WHY this works: Start with the most wasteful description and subtract the redundancy.
Start unconstrained.N point particles in 3D need 3N Cartesian numbers to locate them all. That's the raw configuration space.
Each holonomic constraint is one equation. An equation f(…)=0 lets you solve for one variable in terms of the others — so it kills exactly one independent number.
Subtract. If there are k independent holonomic constraints:
n=3N−k
WHY 6 for a rigid body? A rigid body has infinitely many particles but the rigidity constraints (∣ri−rj∣= const) pin all but 6 numbers: 3 to say where the body is, 3 to say how it's oriented.

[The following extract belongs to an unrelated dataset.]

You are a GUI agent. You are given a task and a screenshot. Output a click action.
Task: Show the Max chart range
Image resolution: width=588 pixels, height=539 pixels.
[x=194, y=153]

An independent variable that helps fully specify a system's configuration; need not be a length (can be angle, ratio, charge, etc.).
Define degrees of freedom.
The minimal number of independent generalized coordinates needed to specify configuration; for holonomic systems n=3N−k.
What is a holonomic constraint?
One expressible as an equation f(r1,…,rN,t)=0 among coordinates and time.
How many DOF does each independent holonomic constraint remove?
Exactly one.
DOF of a free rigid body?
6 (3 translation + 3 rotation).
DOF of a simple pendulum in a plane?
1 (the angle θ).
Why is θ a good coordinate for a pendulum?
Because x=ℓsinθ,y=−ℓcosθ automatically satisfies the length constraint, eliminating it.
Why does a rigid diatomic molecule have 5 DOF, not 6?
The bond-length constraint removes 1; rotation about the bond axis is invisible for point atoms, leaving 3 translation + 2 orientation angles.
Is a time-dependent (rheonomic) constraint holonomic?
Yes — it's still an equation f(r,t)=0 and removes one DOF; t is a parameter, not a coordinate.
Why is pure rolling tricky for counting DOF?
It's typically non-holonomic (a velocity constraint that can't be integrated to a position equation), so n=3N−k may not apply.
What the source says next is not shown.